Official Implement of CVPR 2021 paper “Cross-Modal Collaborative Representation Learning and a Large-Scale RGBT Benchmark for Crowd Counting”

Overview

RGBT Crowd Counting

Lingbo Liu, Jiaqi Chen, Hefeng Wu, Guanbin Li, Chenglong Li, Liang Lin. "Cross-Modal Collaborative Representation Learning and a Large-Scale RGBT Benchmark for Crowd Counting." IEEE Conference on Computer Vision and Pattern Recognition (CVPR), 2021. [PDF]

Download RGBT-CC Dataset & Models: [Dropbox][BaiduYun (PW: RGBT)]

Our framework can be implemented with various backbone networks. You can refer to this page for implementing BL+IADM. Moreover, the proposed framework can also be applied to RGBD crowd counting and the implementation of CSRNet+IADM is available.
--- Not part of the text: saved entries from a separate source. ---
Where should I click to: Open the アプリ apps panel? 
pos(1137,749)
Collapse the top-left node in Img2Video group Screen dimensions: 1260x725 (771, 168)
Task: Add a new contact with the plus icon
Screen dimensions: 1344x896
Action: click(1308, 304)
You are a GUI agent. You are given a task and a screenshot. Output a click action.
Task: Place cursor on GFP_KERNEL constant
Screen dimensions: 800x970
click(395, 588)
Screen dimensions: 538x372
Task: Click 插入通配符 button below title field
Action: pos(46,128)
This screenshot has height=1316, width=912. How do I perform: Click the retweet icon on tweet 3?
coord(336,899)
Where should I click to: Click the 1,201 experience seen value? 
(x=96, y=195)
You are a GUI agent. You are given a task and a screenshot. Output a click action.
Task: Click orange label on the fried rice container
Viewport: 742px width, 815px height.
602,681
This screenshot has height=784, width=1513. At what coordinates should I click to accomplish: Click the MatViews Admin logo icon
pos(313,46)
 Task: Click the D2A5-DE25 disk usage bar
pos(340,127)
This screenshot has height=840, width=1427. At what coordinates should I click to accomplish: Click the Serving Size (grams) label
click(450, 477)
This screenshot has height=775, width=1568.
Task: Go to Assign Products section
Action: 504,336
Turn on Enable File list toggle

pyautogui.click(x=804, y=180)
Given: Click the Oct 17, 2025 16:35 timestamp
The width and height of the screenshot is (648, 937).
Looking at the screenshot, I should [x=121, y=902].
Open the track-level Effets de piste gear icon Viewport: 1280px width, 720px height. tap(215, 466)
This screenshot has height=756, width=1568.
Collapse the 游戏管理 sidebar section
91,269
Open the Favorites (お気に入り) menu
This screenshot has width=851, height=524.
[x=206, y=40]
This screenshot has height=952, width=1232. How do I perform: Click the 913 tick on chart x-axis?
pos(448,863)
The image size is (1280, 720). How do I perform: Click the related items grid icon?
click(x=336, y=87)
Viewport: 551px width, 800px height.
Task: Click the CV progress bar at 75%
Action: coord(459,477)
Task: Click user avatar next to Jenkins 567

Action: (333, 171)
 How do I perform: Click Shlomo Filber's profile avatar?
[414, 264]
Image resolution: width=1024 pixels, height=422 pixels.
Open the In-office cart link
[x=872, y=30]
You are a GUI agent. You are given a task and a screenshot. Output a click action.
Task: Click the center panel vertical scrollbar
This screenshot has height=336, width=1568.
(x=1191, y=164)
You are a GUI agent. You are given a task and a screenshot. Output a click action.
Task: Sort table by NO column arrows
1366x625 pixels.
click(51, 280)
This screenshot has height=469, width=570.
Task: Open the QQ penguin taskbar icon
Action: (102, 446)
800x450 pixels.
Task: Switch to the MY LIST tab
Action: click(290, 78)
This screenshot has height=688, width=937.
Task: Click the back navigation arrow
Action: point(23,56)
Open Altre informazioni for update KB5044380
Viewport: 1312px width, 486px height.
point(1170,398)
If you use this code and benchmark for your research, please cite our work:

@inproceedings{liu2021cross,
  title={Cross-Modal Collaborative Representation Learning and a Large-Scale RGBT Benchmark for Crowd Counting},
  author={Liu, Lingbo and Chen, Jiaqi and Wu, Hefeng and Li, Guanbin and Li, Chenglong and Lin, Liang},
  booktitle={IEEE Conference on Computer Vision and Pattern Recognition},
  year={2021}
}

Introduction

Crowd counting is a fundamental yet challenging task, which desires rich information to generate pixel-wise crowd density maps. In this work, we find that incorporating optical and thermal information can greatly help to recognize pedestrians. To promote future researches in this field, we introduce a large-scale RGBT Crowd Counting (RGBT-CC) benchmark, which contains 2,030 pairs of RGB-thermal images with 138,389 annotated people. Furthermore, to facilitate the multimodal crowd counting, we propose a cross-modal collaborative representation learning framework, which consists of multiple modality-specific branches, a modality-shared branch, and an Information Aggregation-Distribution Module (IADM) to capture the complementary information of different modalities fully. Specifically, our IADM incorporates two collaborative information transfers to dynamically enhance the modality-shared and modality-specific representations with a dual information propagation mechanism. Extensive experiments conducted on the RGBT-CC benchmark demonstrate the effectiveness of our framework for RGBT crowd counting.

RGBT-CC Benchmark

To promote the future research of this task, we propose a large-scale RGBT Crowd Counting (RGBT-CC) benchmark. Specifically, this benchmark consists of 2,030 pairs of 640x480 RGB-thermal images captured in various scenarios (e.g., malls, streets, playgrounds, train stations, metro stations, etc). Among these samples, 1,013 pairs are captured in the light and 1,017 pairs are in the darkness. A total of 138,389 pedestrians are marked with point annotations, on average 68 people per image. Finally, the proposed RGBT-CC benchmark is randomly divided into three parts: 1030 pairs are used for training, 200 pairs are for validation and 800 pairs are for testing. Compared with those Internet-based datasets with serious bias, our RGBT-CC dataset has closer crowd density distribution to realistic cities, since our images are captured in urban scenes with various densities. Therefore, our dataset has wider applications for urban crowd analysis.

Method

The proposed RGBT crowd counting framework is composed of three parallel backbones and an Information Aggregation-Distribution Module (IADM). Specifically, the top and bottom backbones are developed for modality-specific (i.e. RGB images and thermal images) representation learning, while the middle backbone is designed for modality-shared representation learning. To fully exploit the multimodal complementarities, our IADM dynamically transfers the specific-shared information to collaboratively enhance the modality-specific and modality-shared representations. Consequently, the final modality-shared feature contains comprehensive information and facilitates generating high-quality crowd density maps.

Experiments

More References

Crowd Counting with Deep Structured Scale Integration Network, ICCV 2019 [PDF]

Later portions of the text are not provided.